EXERCISE DATA:

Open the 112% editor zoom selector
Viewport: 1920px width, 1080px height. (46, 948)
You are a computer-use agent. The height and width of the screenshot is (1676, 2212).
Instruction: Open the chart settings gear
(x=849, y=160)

WHAT YOU HAVE TO DO:
Would you return each entry exactly as it reads?

OUTPUT:
Open the 112% editor zoom selector
Viewport: 1920px width, 1080px height. (46, 948)
You are a computer-use agent. The height and width of the screenshot is (1676, 2212).
Instruction: Open the chart settings gear
(x=849, y=160)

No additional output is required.